The best fudge I’ve ever had/made! My son in law even said it was better than his mom’s! 😱 I’m making it again tonight and adding a few pink and white sprinkles for Valentine’s Day! By the way…I will never understand people’s desire to be so incredibly negative…some were never taught “if you can’t say anything nice….”. Sheesh…if you don’t like the recipe, move along and carry on with your life.
Thank you! You know it happens. I hate it but it comes with the territory! You’ve gotta take the good with the bad I guess, but thank you so much for being positive and encouraging! People like you are what keep me from getting bogged down by it. So happy you enjoyed; thank you so much for the nice feedback!
Can’t wait to try this!
Hope you enjoy!
Wow, there are a lot of nasty people here! Allie, I’m very sorry you had to put up with it. This recipe is excellent! Your instructions are vey helpful and I appreciate it.

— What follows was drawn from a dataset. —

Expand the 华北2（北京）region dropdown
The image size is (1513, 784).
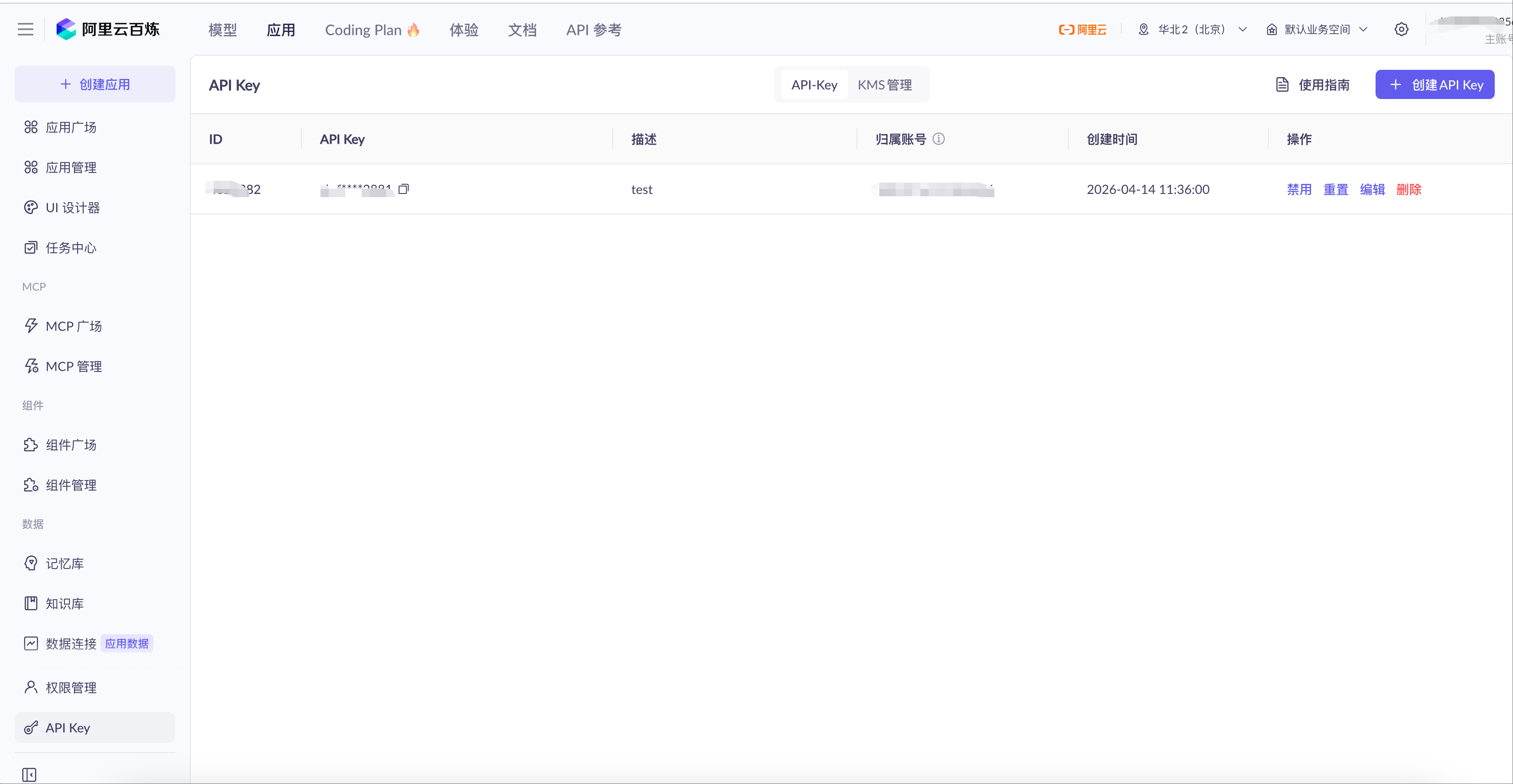(x=1193, y=29)
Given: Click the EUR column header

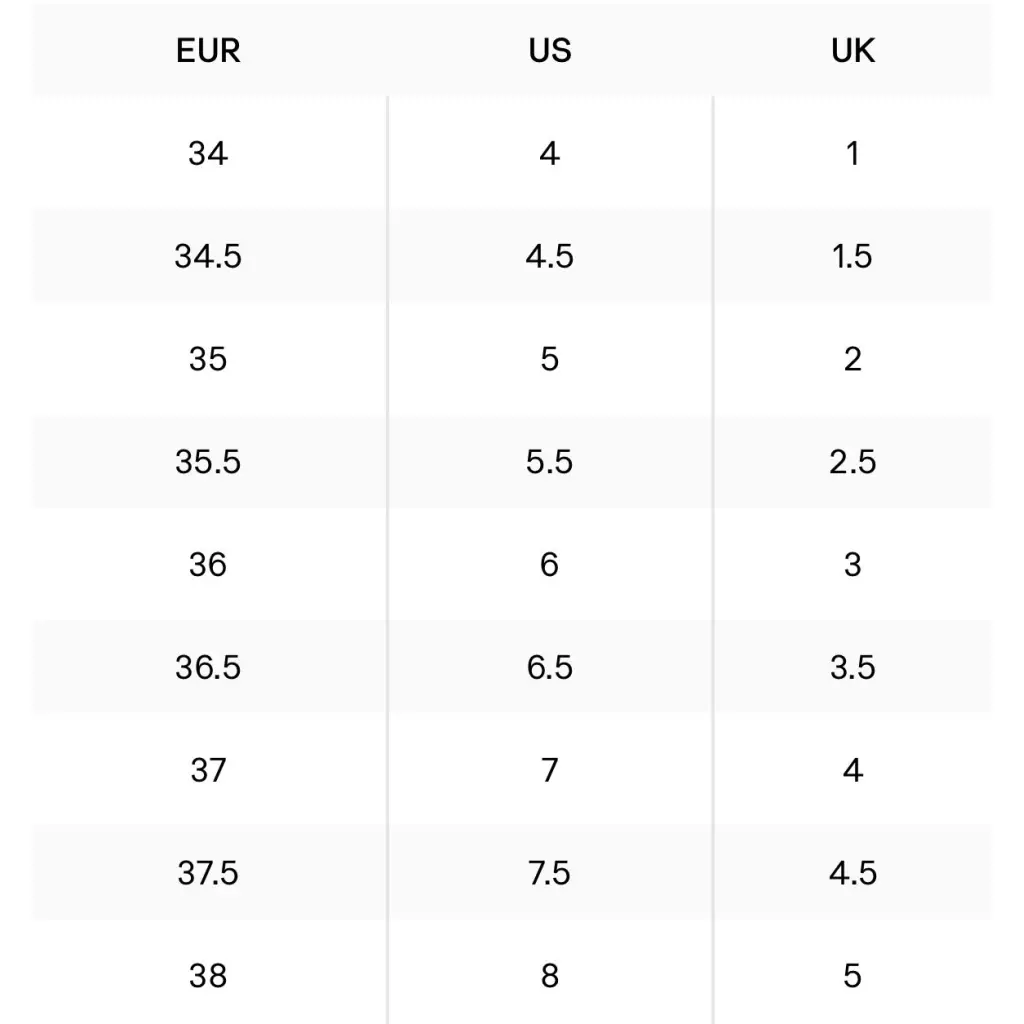Looking at the screenshot, I should [208, 51].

Thank you so much Rita! I’m glad you do and thanks for the encouragement. I think sometimes the holidays can really bring out the worst in people. It’s sad!
This is the gabbiest “recipe” I have ever seen. She talks about how busy everyone is during the holidays and then proceeds to talk our damn EAR off, repeating every tiny thing endlessly, instead of just saying “This is so easy! Here’s the recipe.” OMG. Just stop.
Wow, aren’t you nice? Well I guess if you aren’t interested in helpful tips about how to make the recipe (like most people) then you can just hit the damn jump to recipe button at the top. Huh?
🤣some people just aren’t happy
Sad but true Jenn. Smh.
Happy Holidays! Question!
Am I crazy but didn’t you wrIte specifically NOT to use
chocolate chips but to use bars instead?
That’s not what I saw in the video.
I’m anxious to try your recipe….
Hope to hear back.
Under the heading “Ingredients for Homemade Chocolate Fudge” it says “…The first time I made this fudge, I used chocolate chips. Now I’m not saying you can’t use chips, but I am saying that I think bars are better. You see, chips contain stabilizers that help them to keep their shape during the baking process. They really aren’t the best for melting. I liked that first batch a lot, but for the creamiest, dreamiest homemade fudge ever, bars are the way to go. They melt so smoothly, and smooth fudge is the best fudge!” I did not write specifically NOT to use chocolate chips, I only said that I liked it better with bars. Hopefully this clears things up for you.
Seriously? I just read the note at the bottom after putting the fudge in the parchment lined pan. Now I’m scraping it back into the cooking pan. Why don’t you revise the recipe to include a cook time and or temperature? This is irresponsible click bate!
How is it click bait? I’ve included so much information here, even an explanation of how the cook time can vary. If you don’t bother to read it, I don’t see how I am at fault?
Great recipe and instructions for newbies! Thank you!
So happy you enjoyed Jan! You’re very welcome!
Thank you for sharing this recipe.
It’s perfect!.. and delicious!
I kept the heat very low until chocolate melted.
Then gradually turned up the heat over several minutes. Then let come to low boil about 5 minutes. STIRRING the whole time. Used non stick pot.
It did not burned and turned out great.
Used nestle milk chocolate chips
Great to know! Thanks so much for sharing your tips!